Fred Fletcher and Helen Shane
Sebastopol
Broken eggs
Editor: I worked at Palm Drive in the early ‘90s when it was owned and operated by Columbia/HCA, a huge national health care company. I worked nights as a LVN and was a “Med-Surg” nurse taking care of elderly patients.
I was also a patient when I blew out my right knee at the end of 2008. Dr. Michael Bollinger did the surgical repair, assisted by an extremely well trained OR staff of nurses. When I awoke they medicated me and made it possible for me to go home the same day. The point is that a doctor does not just snap his or her fingers and assemble the right staff of assistants. It takes time.

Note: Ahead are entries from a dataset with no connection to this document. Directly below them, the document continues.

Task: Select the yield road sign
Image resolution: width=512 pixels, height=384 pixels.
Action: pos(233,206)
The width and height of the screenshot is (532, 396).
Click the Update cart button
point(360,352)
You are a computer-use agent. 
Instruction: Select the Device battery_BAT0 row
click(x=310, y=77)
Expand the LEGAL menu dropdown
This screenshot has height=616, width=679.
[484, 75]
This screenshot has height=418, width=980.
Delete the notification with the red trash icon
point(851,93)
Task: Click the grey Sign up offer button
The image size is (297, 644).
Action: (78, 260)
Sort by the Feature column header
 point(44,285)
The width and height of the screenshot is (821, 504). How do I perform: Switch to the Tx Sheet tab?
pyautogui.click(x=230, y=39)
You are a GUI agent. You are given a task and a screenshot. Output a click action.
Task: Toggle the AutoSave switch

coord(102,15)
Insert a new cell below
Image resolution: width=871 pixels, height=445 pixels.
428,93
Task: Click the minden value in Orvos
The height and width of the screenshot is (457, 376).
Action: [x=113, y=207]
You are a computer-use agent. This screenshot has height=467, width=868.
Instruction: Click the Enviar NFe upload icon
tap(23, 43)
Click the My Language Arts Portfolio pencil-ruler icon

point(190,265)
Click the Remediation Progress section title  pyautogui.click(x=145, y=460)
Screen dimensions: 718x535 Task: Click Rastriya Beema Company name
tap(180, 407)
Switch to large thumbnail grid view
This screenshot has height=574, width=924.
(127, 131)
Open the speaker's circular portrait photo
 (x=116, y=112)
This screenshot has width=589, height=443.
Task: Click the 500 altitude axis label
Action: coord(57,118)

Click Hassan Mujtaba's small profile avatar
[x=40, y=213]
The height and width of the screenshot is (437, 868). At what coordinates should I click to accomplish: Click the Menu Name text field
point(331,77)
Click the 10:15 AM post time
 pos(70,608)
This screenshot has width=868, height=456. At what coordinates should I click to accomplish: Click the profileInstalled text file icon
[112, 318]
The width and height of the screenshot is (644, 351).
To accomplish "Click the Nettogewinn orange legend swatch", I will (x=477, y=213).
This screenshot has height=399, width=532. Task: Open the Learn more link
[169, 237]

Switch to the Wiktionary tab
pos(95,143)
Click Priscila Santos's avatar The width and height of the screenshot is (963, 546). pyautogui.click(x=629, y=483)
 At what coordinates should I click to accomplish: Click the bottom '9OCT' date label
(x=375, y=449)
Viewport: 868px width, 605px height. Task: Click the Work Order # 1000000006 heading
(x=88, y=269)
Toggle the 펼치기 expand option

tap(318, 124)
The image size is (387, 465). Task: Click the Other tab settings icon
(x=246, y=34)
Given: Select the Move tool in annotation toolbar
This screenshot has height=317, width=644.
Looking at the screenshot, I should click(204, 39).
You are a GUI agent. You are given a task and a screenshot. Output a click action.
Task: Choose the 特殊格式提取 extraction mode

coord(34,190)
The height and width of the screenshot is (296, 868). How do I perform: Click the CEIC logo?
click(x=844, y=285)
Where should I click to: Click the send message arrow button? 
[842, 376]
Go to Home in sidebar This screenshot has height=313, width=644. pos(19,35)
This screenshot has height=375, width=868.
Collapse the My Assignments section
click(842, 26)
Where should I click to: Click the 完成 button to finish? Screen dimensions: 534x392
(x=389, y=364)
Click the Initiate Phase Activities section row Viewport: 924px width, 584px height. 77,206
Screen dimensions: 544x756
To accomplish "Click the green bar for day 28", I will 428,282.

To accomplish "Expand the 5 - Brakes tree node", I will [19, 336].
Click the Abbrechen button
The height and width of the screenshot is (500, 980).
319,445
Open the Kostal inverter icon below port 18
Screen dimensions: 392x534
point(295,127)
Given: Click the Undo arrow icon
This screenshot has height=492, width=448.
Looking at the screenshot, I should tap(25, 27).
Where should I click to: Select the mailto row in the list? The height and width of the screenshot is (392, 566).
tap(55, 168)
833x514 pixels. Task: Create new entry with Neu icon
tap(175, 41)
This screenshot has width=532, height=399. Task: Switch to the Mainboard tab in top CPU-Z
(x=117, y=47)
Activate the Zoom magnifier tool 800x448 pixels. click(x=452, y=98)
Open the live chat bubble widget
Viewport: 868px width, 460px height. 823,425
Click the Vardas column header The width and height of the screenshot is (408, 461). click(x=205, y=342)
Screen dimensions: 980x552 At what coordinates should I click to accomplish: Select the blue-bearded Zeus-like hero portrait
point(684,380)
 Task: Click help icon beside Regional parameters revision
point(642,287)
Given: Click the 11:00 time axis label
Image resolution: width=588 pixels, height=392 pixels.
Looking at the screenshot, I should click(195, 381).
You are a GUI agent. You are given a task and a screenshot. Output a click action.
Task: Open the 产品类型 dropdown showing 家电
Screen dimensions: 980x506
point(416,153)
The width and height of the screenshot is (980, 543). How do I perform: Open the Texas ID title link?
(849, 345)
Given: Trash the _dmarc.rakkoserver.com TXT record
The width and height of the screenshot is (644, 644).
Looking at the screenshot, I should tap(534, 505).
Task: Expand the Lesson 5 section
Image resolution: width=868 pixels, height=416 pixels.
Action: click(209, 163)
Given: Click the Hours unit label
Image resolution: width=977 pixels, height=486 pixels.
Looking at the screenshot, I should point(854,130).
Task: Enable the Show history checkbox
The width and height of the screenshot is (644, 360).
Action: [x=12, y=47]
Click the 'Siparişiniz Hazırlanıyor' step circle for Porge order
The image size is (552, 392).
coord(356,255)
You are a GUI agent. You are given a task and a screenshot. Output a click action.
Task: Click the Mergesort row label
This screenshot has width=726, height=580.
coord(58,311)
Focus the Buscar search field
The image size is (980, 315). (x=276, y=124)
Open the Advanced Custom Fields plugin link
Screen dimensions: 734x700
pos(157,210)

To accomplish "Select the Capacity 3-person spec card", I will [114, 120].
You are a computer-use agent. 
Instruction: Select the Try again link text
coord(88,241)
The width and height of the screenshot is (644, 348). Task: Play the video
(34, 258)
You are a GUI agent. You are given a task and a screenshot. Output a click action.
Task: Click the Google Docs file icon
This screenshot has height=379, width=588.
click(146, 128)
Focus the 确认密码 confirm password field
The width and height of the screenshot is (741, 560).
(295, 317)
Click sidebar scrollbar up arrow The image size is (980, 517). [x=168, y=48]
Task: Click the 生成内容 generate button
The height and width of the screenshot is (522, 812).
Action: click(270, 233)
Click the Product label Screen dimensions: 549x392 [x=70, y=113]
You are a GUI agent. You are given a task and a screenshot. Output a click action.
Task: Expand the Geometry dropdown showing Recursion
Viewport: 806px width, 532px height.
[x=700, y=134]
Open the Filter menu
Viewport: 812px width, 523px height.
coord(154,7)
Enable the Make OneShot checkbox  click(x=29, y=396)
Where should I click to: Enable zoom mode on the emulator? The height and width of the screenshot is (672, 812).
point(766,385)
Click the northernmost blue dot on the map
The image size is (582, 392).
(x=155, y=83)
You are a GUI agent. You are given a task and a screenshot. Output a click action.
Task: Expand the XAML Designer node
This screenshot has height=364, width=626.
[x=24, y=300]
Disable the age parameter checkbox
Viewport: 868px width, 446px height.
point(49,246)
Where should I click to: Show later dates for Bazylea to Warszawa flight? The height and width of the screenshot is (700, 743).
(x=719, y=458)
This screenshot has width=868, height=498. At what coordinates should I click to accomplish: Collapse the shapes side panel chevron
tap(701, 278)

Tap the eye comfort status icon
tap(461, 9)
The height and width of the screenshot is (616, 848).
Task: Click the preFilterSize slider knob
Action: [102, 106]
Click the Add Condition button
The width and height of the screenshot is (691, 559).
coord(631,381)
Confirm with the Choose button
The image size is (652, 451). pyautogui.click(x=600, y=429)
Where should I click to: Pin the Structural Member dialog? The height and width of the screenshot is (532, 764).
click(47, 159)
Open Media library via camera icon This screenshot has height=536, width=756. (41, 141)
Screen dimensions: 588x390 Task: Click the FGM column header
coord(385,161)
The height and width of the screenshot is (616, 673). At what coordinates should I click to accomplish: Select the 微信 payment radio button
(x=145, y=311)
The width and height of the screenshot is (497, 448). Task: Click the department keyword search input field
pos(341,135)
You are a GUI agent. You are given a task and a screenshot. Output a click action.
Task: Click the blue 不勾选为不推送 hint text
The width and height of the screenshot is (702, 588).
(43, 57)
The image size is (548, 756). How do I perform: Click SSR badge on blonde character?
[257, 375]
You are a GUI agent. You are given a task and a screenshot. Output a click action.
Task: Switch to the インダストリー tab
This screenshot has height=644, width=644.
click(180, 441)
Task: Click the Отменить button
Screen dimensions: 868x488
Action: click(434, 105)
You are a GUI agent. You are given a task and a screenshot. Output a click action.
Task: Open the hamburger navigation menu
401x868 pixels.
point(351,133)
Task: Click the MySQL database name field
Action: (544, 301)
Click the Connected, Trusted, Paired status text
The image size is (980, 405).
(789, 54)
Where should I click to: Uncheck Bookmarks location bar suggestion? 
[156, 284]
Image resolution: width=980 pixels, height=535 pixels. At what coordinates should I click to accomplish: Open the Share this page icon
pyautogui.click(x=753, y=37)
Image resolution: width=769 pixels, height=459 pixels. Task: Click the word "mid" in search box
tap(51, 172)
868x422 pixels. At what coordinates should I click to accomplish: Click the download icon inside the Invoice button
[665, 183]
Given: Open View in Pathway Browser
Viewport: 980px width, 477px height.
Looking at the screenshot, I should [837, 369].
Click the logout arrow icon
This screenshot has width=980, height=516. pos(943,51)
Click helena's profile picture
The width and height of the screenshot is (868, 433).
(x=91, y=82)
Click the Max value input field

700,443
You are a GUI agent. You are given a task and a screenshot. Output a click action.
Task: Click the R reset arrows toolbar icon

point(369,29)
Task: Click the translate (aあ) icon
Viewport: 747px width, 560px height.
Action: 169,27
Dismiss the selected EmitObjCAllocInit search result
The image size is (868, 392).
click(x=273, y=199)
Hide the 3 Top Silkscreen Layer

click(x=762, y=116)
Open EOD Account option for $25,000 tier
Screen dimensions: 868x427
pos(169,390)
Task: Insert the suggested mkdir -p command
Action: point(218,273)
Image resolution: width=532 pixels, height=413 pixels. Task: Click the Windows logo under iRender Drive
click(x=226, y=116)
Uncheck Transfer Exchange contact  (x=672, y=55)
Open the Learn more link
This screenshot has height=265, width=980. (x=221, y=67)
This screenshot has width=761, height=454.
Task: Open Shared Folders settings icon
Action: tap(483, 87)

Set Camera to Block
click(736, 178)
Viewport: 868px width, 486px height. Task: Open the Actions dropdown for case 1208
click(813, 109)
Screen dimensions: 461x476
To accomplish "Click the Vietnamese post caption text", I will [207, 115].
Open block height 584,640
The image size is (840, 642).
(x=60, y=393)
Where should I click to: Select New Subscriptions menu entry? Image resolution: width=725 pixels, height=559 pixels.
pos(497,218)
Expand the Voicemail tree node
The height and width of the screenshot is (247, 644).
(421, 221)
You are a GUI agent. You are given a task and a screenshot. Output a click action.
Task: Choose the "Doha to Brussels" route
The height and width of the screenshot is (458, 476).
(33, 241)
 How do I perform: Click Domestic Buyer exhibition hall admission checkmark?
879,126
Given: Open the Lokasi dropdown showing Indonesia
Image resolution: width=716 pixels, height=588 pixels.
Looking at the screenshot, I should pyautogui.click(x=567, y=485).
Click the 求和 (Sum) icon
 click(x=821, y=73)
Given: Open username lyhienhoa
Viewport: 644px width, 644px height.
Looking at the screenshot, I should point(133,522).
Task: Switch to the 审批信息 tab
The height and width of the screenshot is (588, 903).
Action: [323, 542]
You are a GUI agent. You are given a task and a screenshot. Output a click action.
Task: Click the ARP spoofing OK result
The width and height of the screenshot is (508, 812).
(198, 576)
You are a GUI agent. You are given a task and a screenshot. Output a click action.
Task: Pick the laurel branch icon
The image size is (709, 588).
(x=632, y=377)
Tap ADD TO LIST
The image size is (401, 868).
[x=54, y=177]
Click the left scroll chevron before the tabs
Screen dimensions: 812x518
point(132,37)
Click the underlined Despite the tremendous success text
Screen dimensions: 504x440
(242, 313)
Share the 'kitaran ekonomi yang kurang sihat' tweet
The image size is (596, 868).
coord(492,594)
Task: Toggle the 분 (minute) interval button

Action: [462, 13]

I was also a patient in rehab in Physical Therapy for about the next three months. This of course involves more highly trained, caring, professional staff of physical therapists. If Palm Drive Hospital closes, every one of these hard working folks will be gone in a week or so, probably never to return.
I write all this to simply make the point that once the hospital closes, all these fine staff members in PT and throughout the hospital will have to go elsewhere to work. You can break an egg, but all the king’s horses and all the king’s men will never put it together again.
So let’s get behind our hospital one more time. Support the docs’ plan. Don’t let them close Palm Drive.